What are you excited about for the future, in your own businesses and wider trends?
I’m just excited period. I love this stuff! But more specifically, I’m so humbled by the work that I see happening around the world in IoT and Hardware today. Some of the most important issues facing the world are being tacked. I love seeing the advancements in homemade prosthetic devices, the advancements in eHealth, and what’s happening in modernizing the way we move around and inhabit the world. It seems that we have come out of the photo sharing app haze and back into the world where we work on really hard problems.
This is the most defining characteristics of the founders we invest in. They have to believe that the world SHOULD be done, no matter how hard and be willing to take the hardships that come along with building IoT businesses on the head, every single day. Without that level of perseverance, you will not live long enough to see an IoT business all the way through.

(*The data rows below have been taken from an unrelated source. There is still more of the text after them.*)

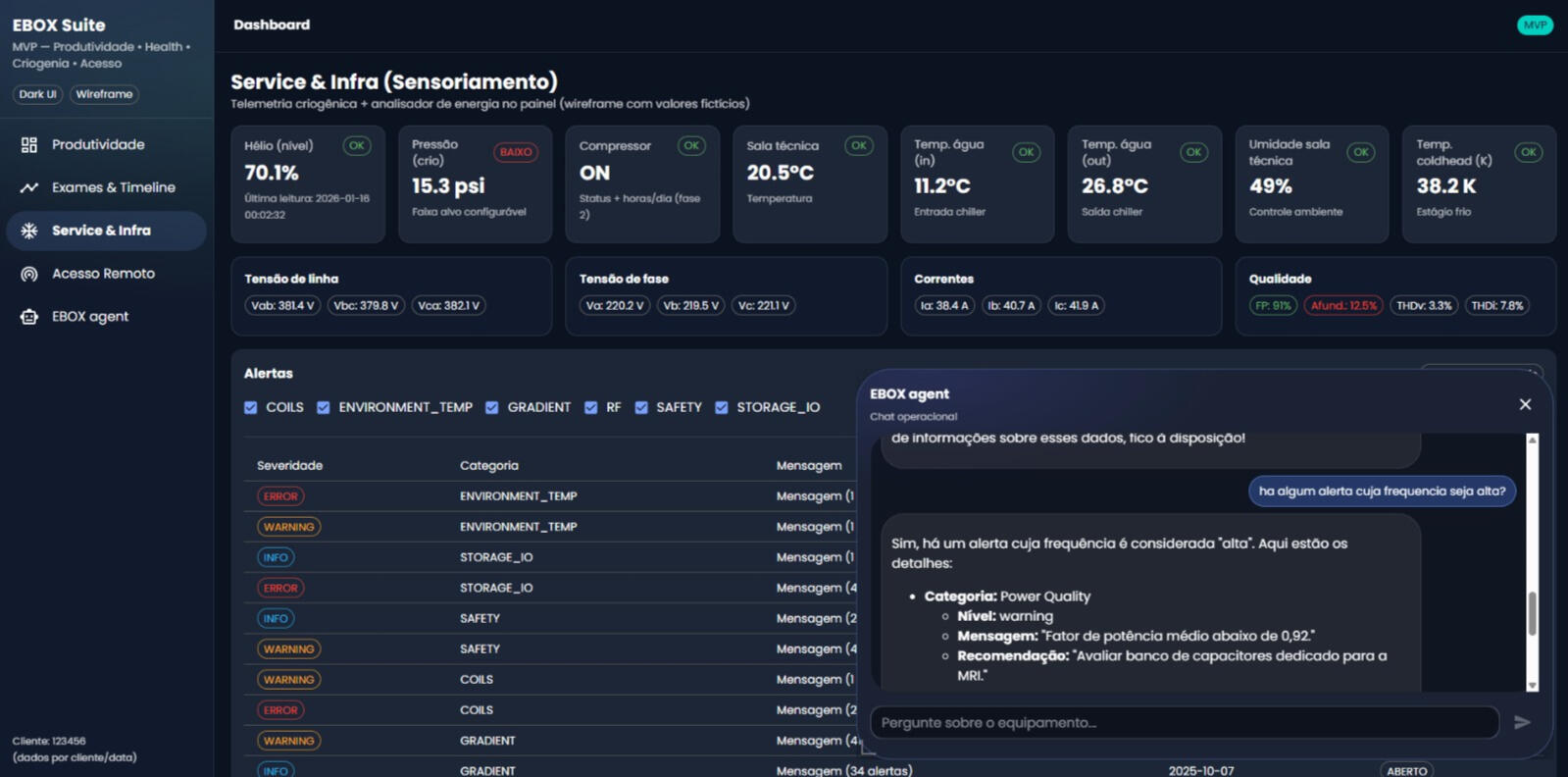This screenshot has height=777, width=1568.
Task: Disable the GRADIENT alert filter
Action: pos(492,407)
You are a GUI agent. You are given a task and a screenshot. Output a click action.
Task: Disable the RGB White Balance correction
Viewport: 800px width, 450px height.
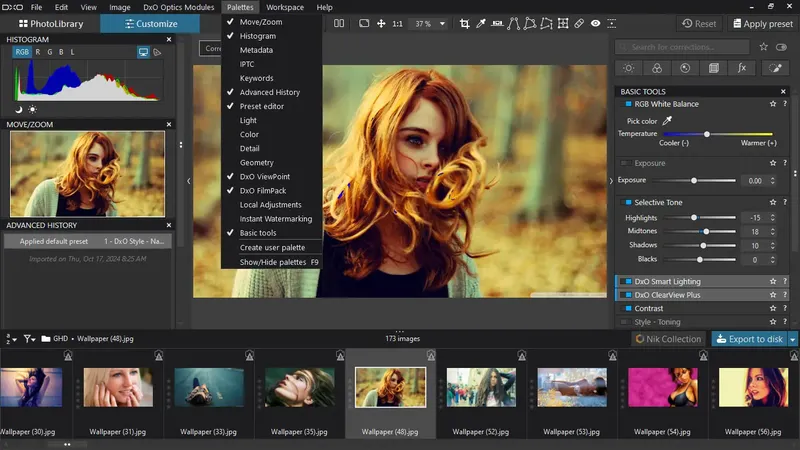(x=628, y=104)
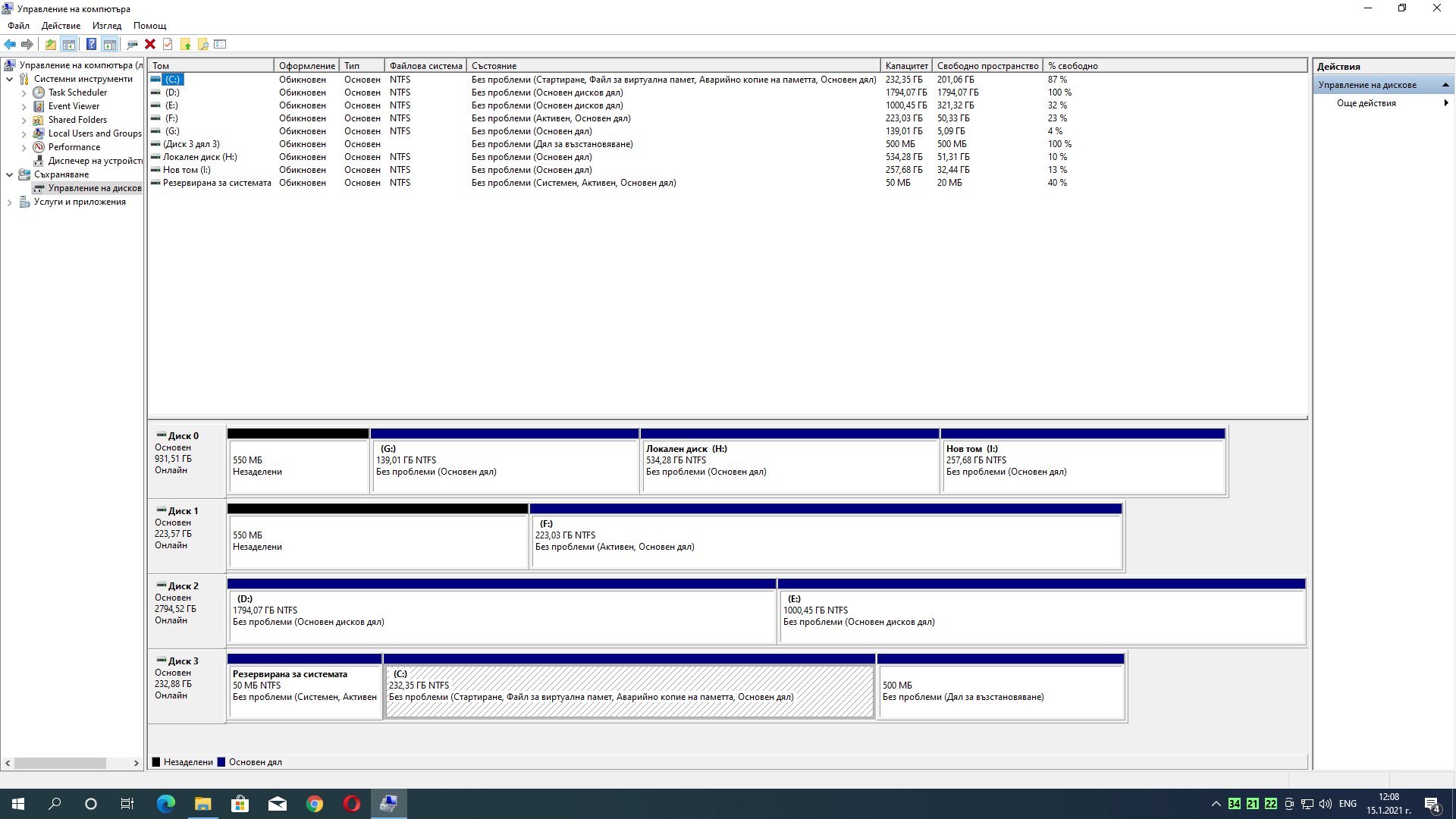This screenshot has height=819, width=1456.
Task: Click the magnifier folder toolbar icon
Action: click(203, 44)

I have infinite respect for anyone that is willing to take the punishment of building a hardware or IoT company and love when we get to witness them win, because they win really big (like being profitable in under two years!). It takes the type of tenacity and will power that I assume characterized the early founders of the valley and most of the modern day legends in technology. Back then, you couldn’t ‘fail fast’ or ‘pivot and jam’ your way into sustainable companies. They had to plan, plan, and plan some more, work their butts off, and work on massive problems to be worth all of the risk and effort. I have a really warm feeling that that type of old school entrepreneurship is making a comeback, maybe even becoming cool. That’s the kind of world I want to live in and I’m proud that Brinc plays a small part in making this vision a reality.
Anything else you’d like to add / we should have asked you?
So much 🙂 Happy to keep chatting. So much to discuss and so little time!